А еще через пять минут он сказал:
– Да, здесь я жил, жил, – он левой рукой обводил кварталы домов, огни, и голос его дрожал. Жил он, положим, у Лапина, а в этих-то домах и огнях он только примеривался к жизни. И чуть что не так, опять возвращался к Лапину. Отсутствовал долго он лишь однажды – полтора года учился в институте, откуда его выгнали за неуспеваемость и за всякое иное. Это были те самые два года «незаконченного высшего», которыми в душе он страшно гордился.
– Вот здесь я… – кричал он уже во все горло, дрожащая и могучая радость распирала его. Он подскакивал на сиденье, лез в окно, и Лапин придерживал руль. Мы начали кричать, что потише давай, что перекресток и что милиционер решит, что в машине напились.
– Жизнь! Прощай, моя бродяжья жизнь! – перекрывал он могучим криком наши голоса.

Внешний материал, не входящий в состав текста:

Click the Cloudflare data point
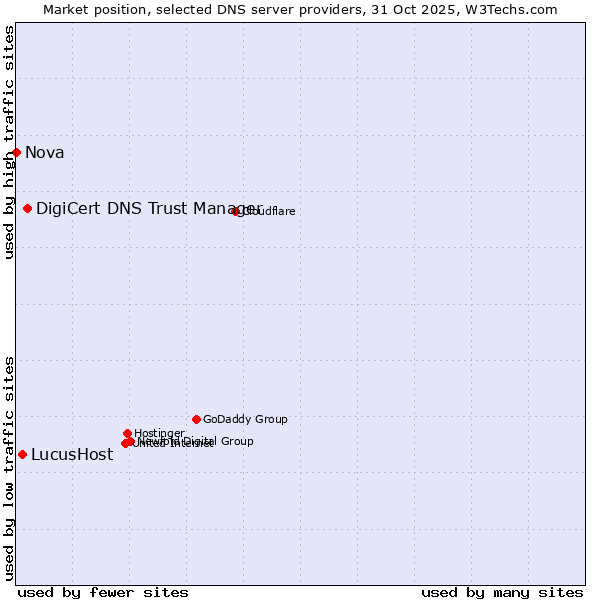 (236, 211)
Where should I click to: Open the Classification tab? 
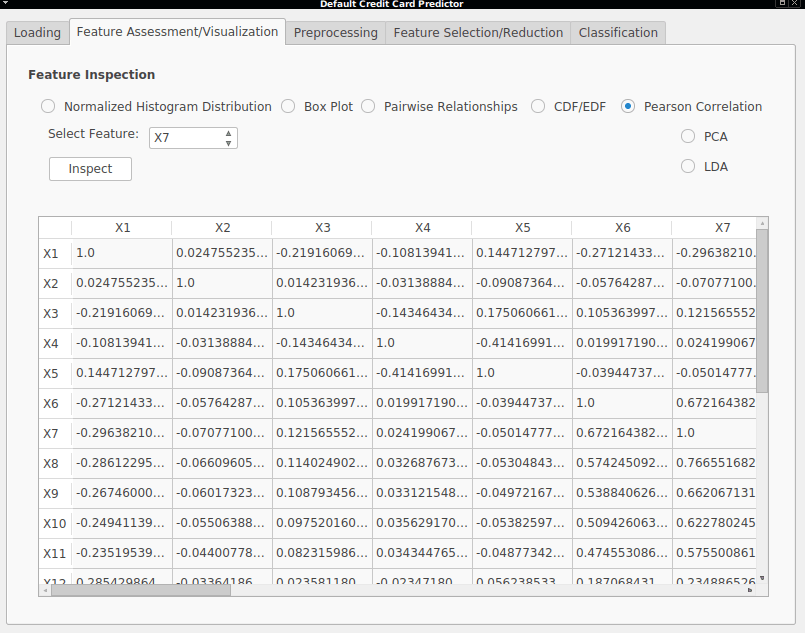[618, 32]
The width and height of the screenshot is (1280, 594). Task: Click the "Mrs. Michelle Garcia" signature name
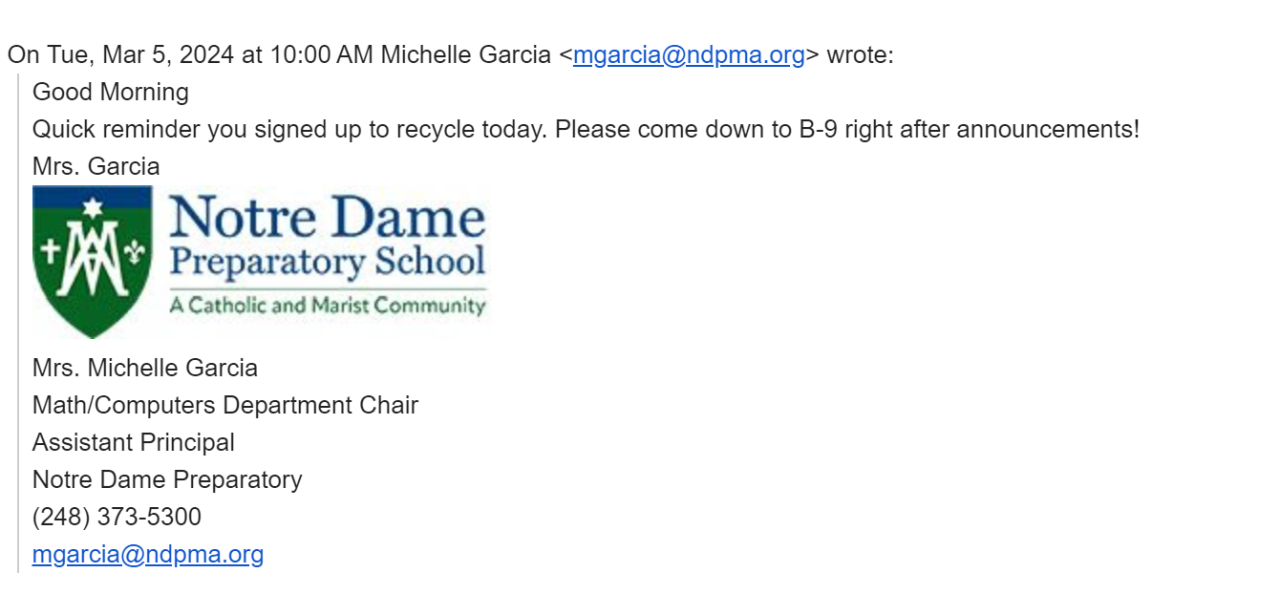tap(145, 368)
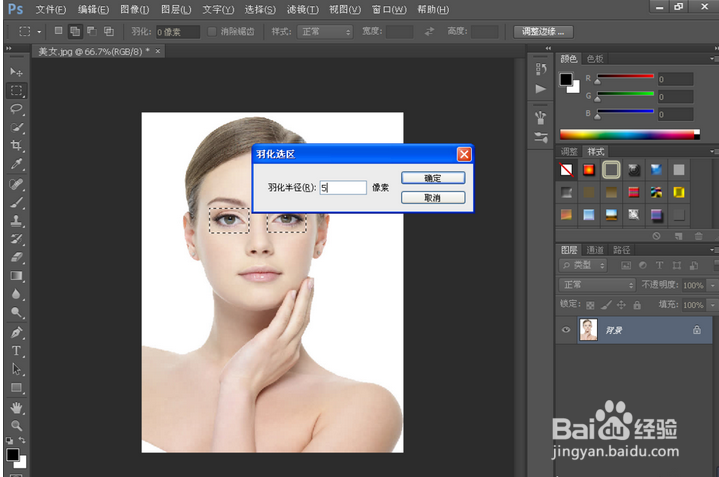The image size is (719, 477).
Task: Select the Lasso tool
Action: click(16, 109)
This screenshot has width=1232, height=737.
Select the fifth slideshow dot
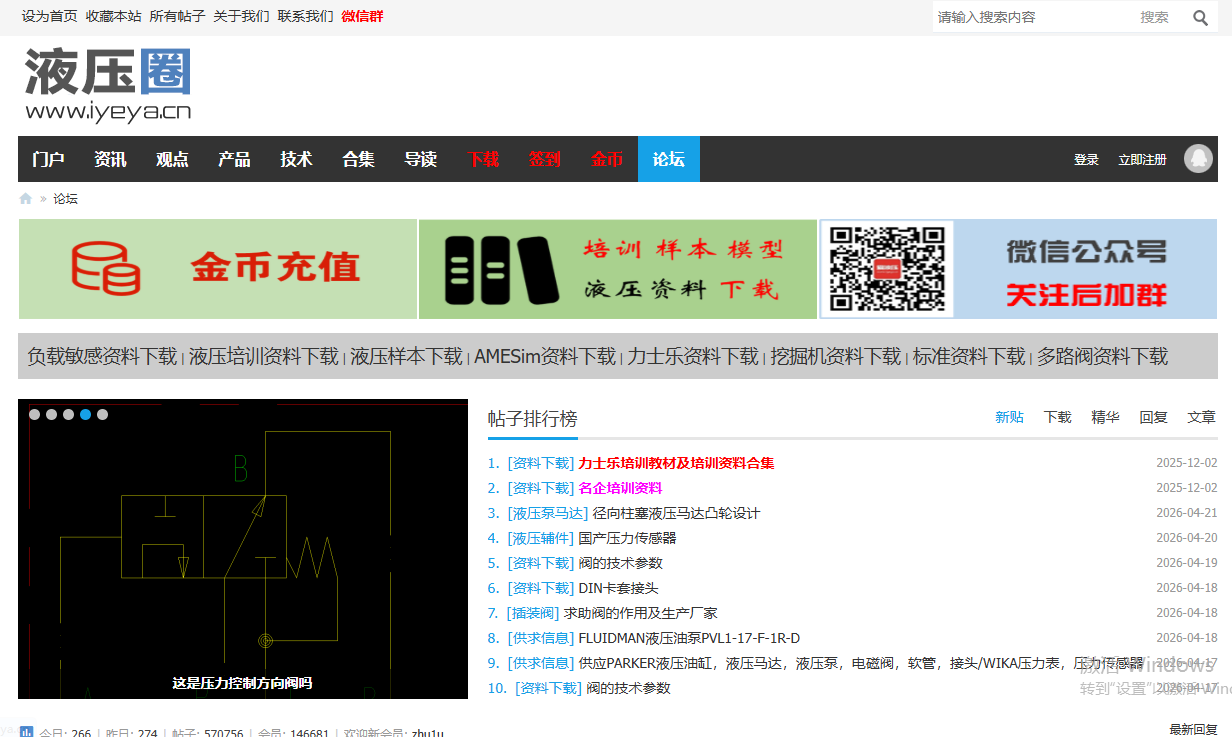point(102,414)
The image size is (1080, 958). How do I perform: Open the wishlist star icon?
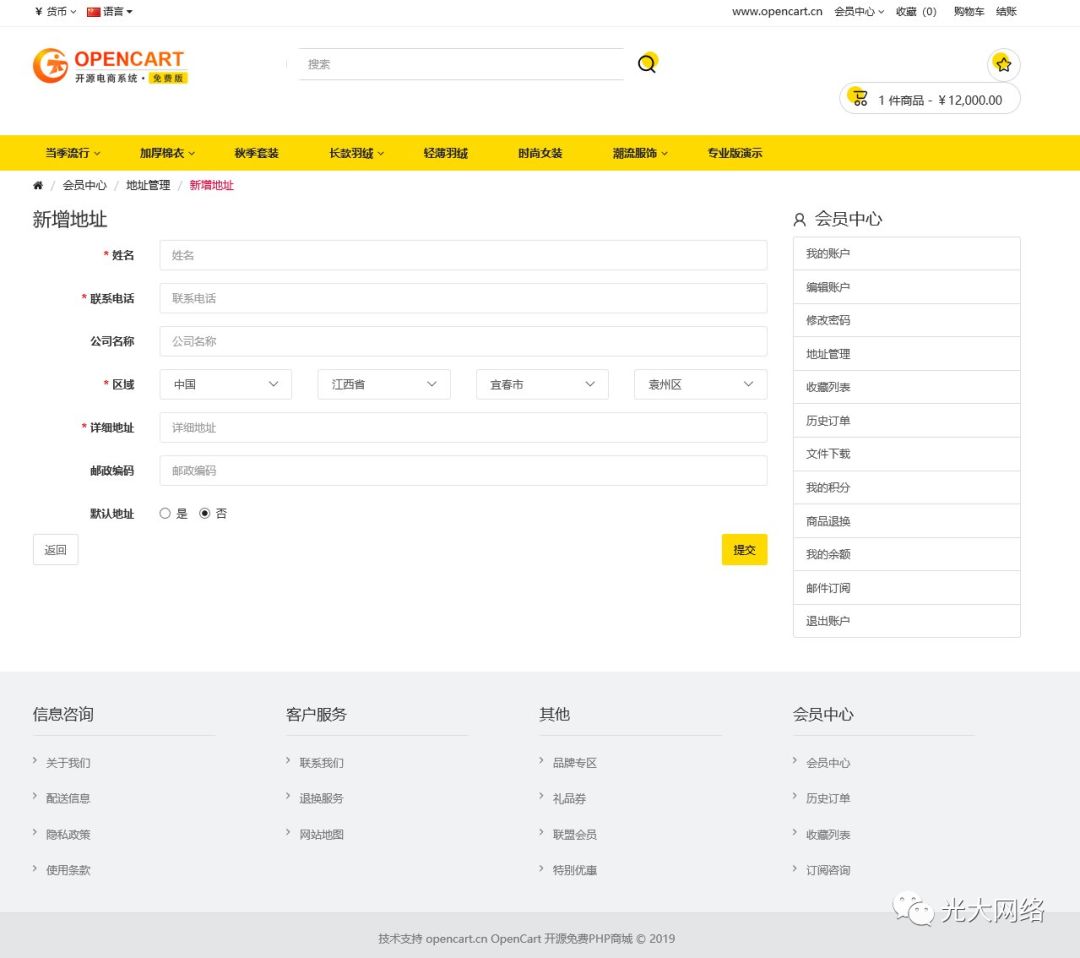pyautogui.click(x=1003, y=65)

Лапин оттолкнул его, схватил руль и сам вел машину.
– Прощай, моя…
Мы быстро подняли стекла, и теперь, внутри машины, он мог орать про свою «свободу» сколько влезет. Он это и делал. Раскрасневшийся, счастливый, он откинулся на сиденье, разбросил руки и кричал все, что только приходило ему в голову и казалось подходящим для великой этой минуты. Лицо его сияло от огней, мимо которых мы проносились.
* * *
А затем был другой день (прошел месяц, ну, может быть, полтора). Я помню, что это было утро, раннее, но мы уже позавтракали.

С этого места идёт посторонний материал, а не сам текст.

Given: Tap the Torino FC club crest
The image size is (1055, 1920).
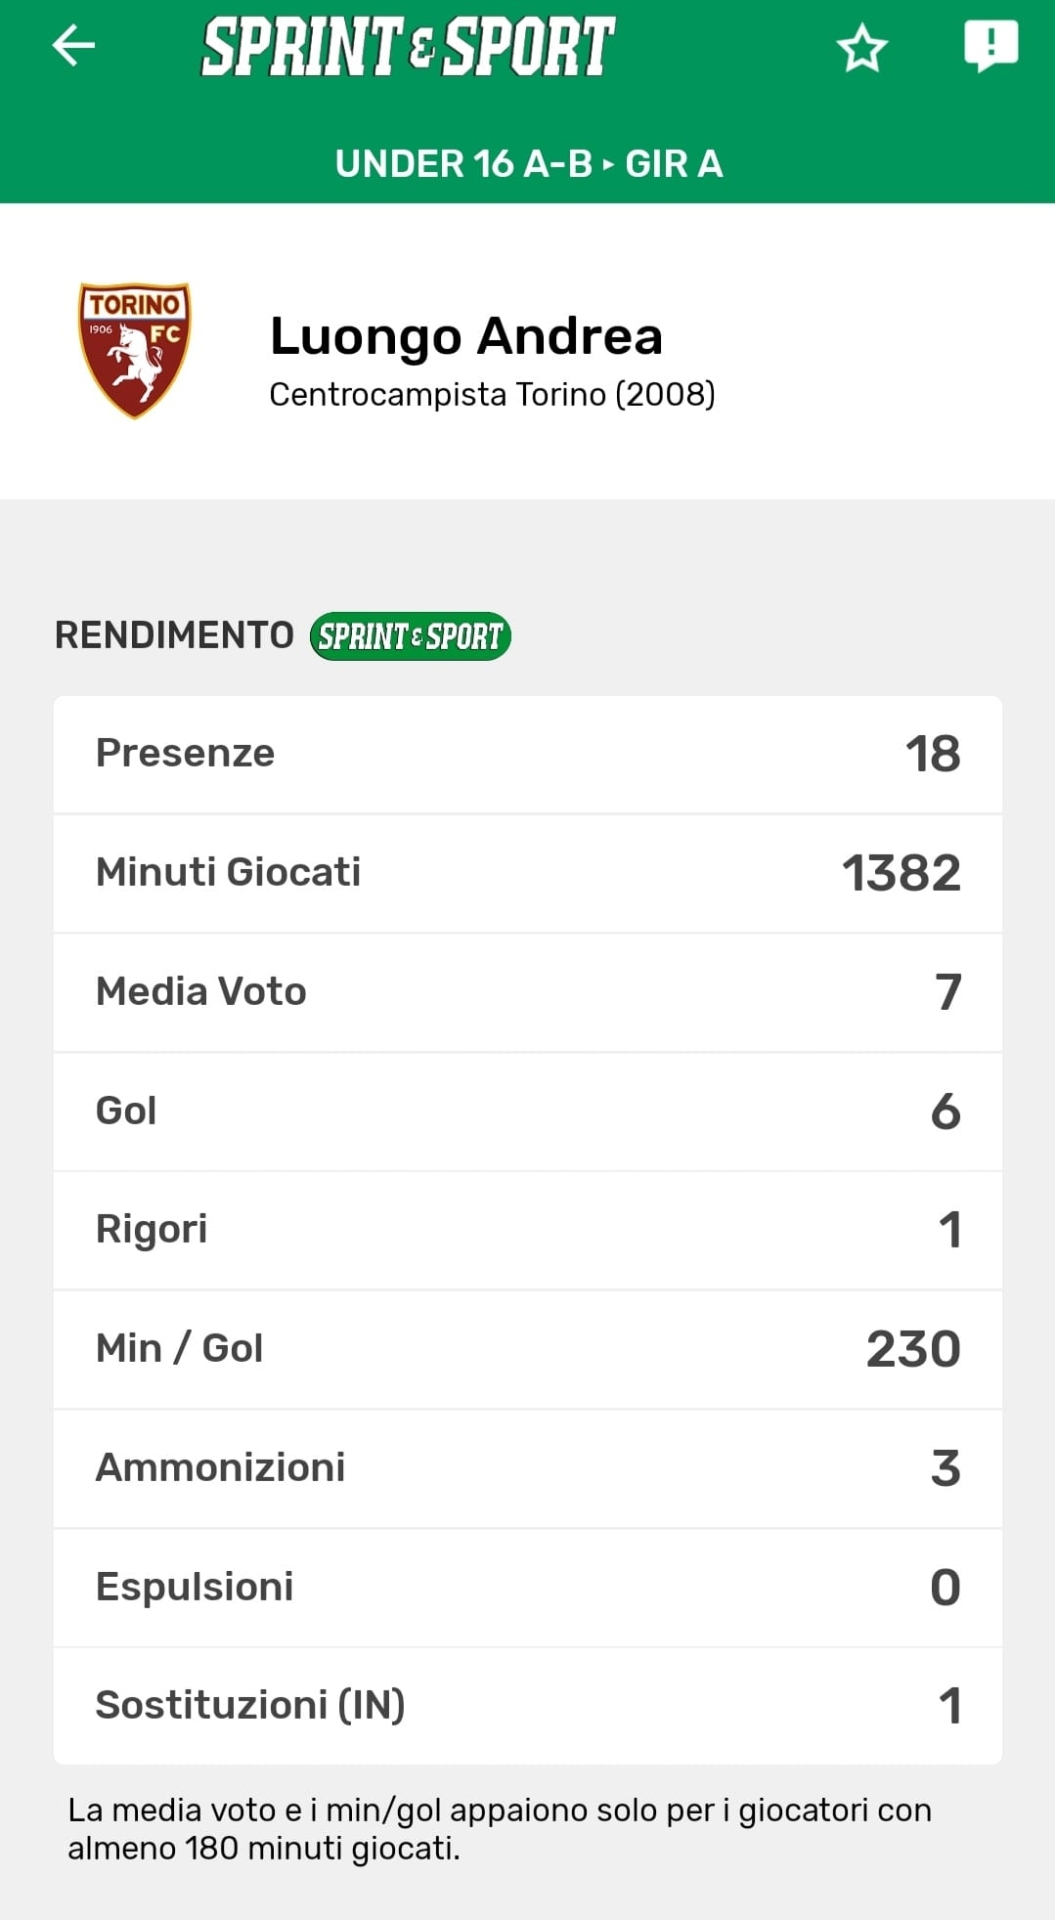Looking at the screenshot, I should (135, 349).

– Ля-ля-ля… – напевала Марина. Она сидела, закинув ногу на ногу, у стола, у маленького зеркальца. Но в зеркальце не глядела, может быть, солнце мешало. Вслепую она шлепала малым пуховичком по щекам, выпятив губы, – пудрилась, и я поймал себя на том, что наблюдаю с удовольствием и как бы радуюсь этой ее приобретенной самозащите.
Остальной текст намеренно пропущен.